So, the Derbyshire police reveal in dramatic fashion what I’ve suspected for a while. The cops have put surveillance tech into the air via the ubiquitous drone. It’s less expensive than a chopper but it can still read a car number plate or spot a person from miles out. It might even be able to read your face. And when the cops read a car number plate of course, they know who you are and where you live. The bad guys should look out then, except the cameras aren’t always used for catching the bad-guys.
I’ve been critical of people resisting this “lockdown” (hate that word), exasperated when I see people taking to the hills en-mass when we’re told to stay at home, except for “essential” journeys. But it has never been made clear what is and is not an essential journey. And now to see this tech unleashed on sparse numbers of non-criminal members of the public in order to “shame” them for taking a walk, well,.. it’s pulled me up short. More, it will be one of my abiding memories of this crisis, along with others that are starting to leave a bad taste, like how only the rich and famous are able to get a Covid-19 test. And all the while the usual sycophantic organs of the fourth estate are drumming up the Dunkirk spirit, assuring us we’re all in this together when we’re clearly not.

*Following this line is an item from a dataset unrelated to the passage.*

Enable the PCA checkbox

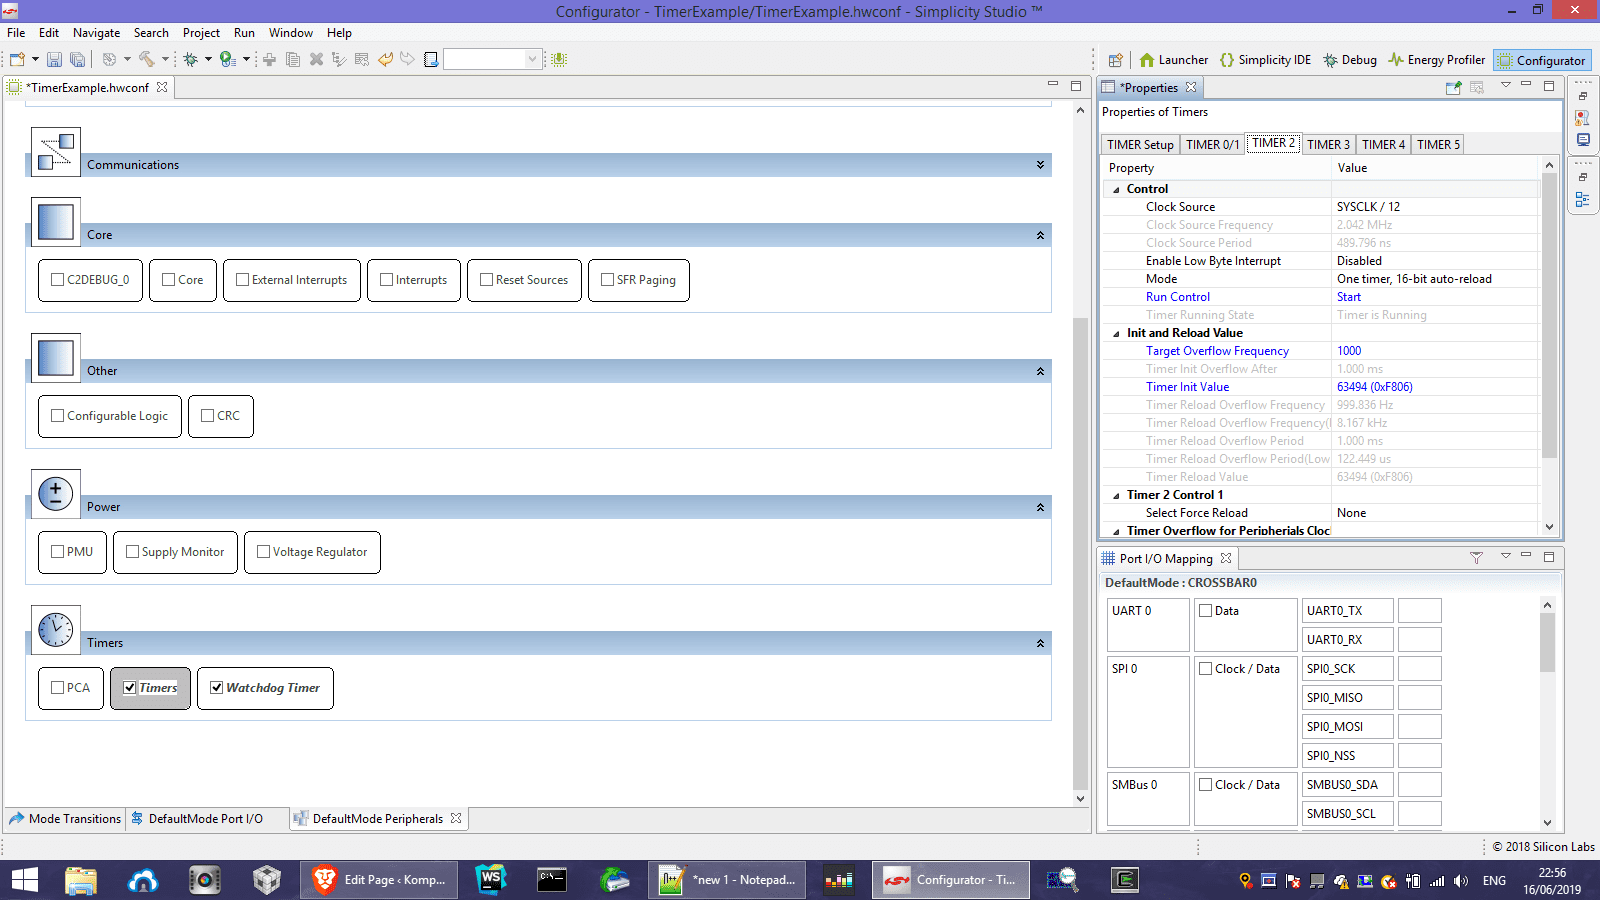coord(58,688)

Freedom in the hills has always been a fundamental necessity for many. A journey to the hills might therefore be interpreted by such folk as essential for one’s sanity. Me too. And we’re confused. Many of us are still expected to travel to work when we’d rather not, given the risk to which it exposes our selves and our families. But employers are thinking about longer term business viability and profits. That’s another interpretation of what’s essential. What’s the difference here?

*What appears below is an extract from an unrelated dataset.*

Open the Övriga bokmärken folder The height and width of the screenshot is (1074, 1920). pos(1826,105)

So,.. the Derbyshire police shame members of the public for taking a walk away from home. But it didn’t look to me like they were risking increasing the spread of this contagion very much. They might have fallen, yes. They might have crashed their cars and needed the emergency services, tying up already overstretched resources. I get that. But something doesn’t feel right here. This feels like a distraction from other issues.
The real risks are what our health workers are exposed to daily on account of the shocking inadequacy of their protective equipment, also commuters being forced to share public transport, still travelling to jobs that employers are allowed to interpret as essential. Essential for whom? Where are the police drones shaming the slashed NHS budgets? Where are the police drones shaming employers for making people go to work, when they could and should be working from home?

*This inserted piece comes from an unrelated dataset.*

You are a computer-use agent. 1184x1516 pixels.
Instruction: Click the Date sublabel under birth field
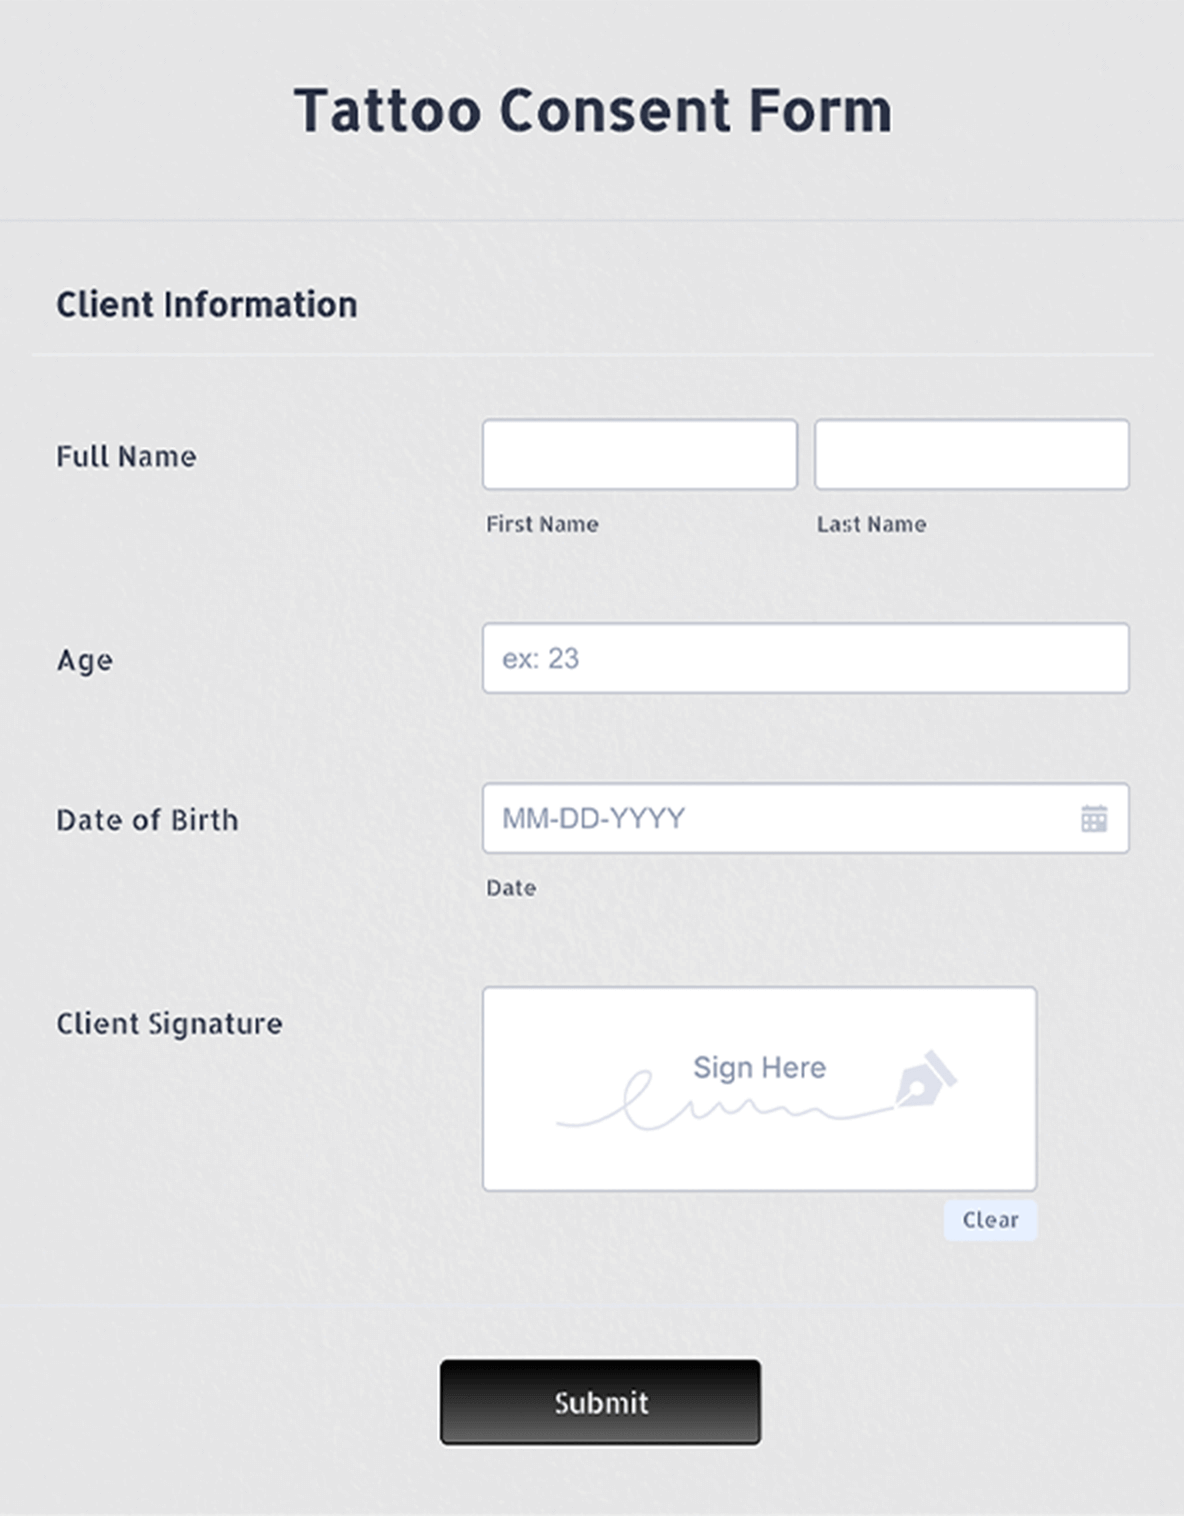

If the Derbyshire cops have this technology, all the constabularies have it, and they’ve been trialling it for years. But its deployment in the midst of this crisis is both crass and high-handed, and it exposes far more than was intended. Yes, it might scare people off the hills for fear of that sinister eye in the sky, scare them back to their homes, but it also tells me we should be very careful of our freedoms in the future. We should beware allowing others to define, in the longer term, what is and is not a necessary action. Near martial measures such as these are quickly imposed and accepted by the public as necessary for our protection, but how quickly will they be eased?
When, in the coming weeks, the death toll from coronavirus escalates, be careful of who gets the blame. Yes, we should all be exercising close to home now, not driving out to the hills like we used to do. But the height of the death-curve will not be the result of that handful of walkers in Derbyshire interpreting their own essential needs as they have been left to do. Nor will it be the occasional lovers gone out to watch the sunset or post Instagram selfies. It’ll be the result of millions forced to work and commute in the name of profit, and our health workers having to improvise their own protective gear from bin bags.
I shall bear this period of isolation as best I can. I will stay at home, because I understand it’s necessary. But I’m not stupid either, and I know a curve ball when I see it.
Oh dear, I was already feeling a little paranoid.
You’re not alone.
I think this is a case of the horse having well and truly bolted.
Covid is highly infectious, has a very long incubation period, and as we are not testing and haven’t been closing roads we can only assume it is everywhere.
If the police were battling to keep a dangerous disease out of Derbyshire then any means would be acceptable, but we will soon need to accept that our response was to slow.
China put up road blocks, not checks, blocks.
The virus has been found in hospitals and nursing homes local to where I work, I have heard one account of an elderly patient given a test and sent to the care of the elderly ward before the result came back positive.
I believe this is the inevitable price of a very low death rate over the last two or three years, and not something that needs to lead to the house arrest of the whole country.
Stephen
Hera Hear! Well said!
👍
Can’t really ‘like’ this, but thank you for bringing it to my/our attention
From BBC 30 March. On Monday, Lord Sumption, a former Justice of the Supreme Court, told Radio 4’s World At One the actions of Derbyshire Police – which also included uploading drone footage of walkers to social media – had “shamed our policing traditions”.
“The tradition of policing in this country is that policemen are citizens in uniform, they are not members of a disciplined hierarchy operating just at the government’s command,” he said.
“The police have no power to enforce ministers’ preferences but only legal regulations which don’t go anything like as far as the government’s guidance.”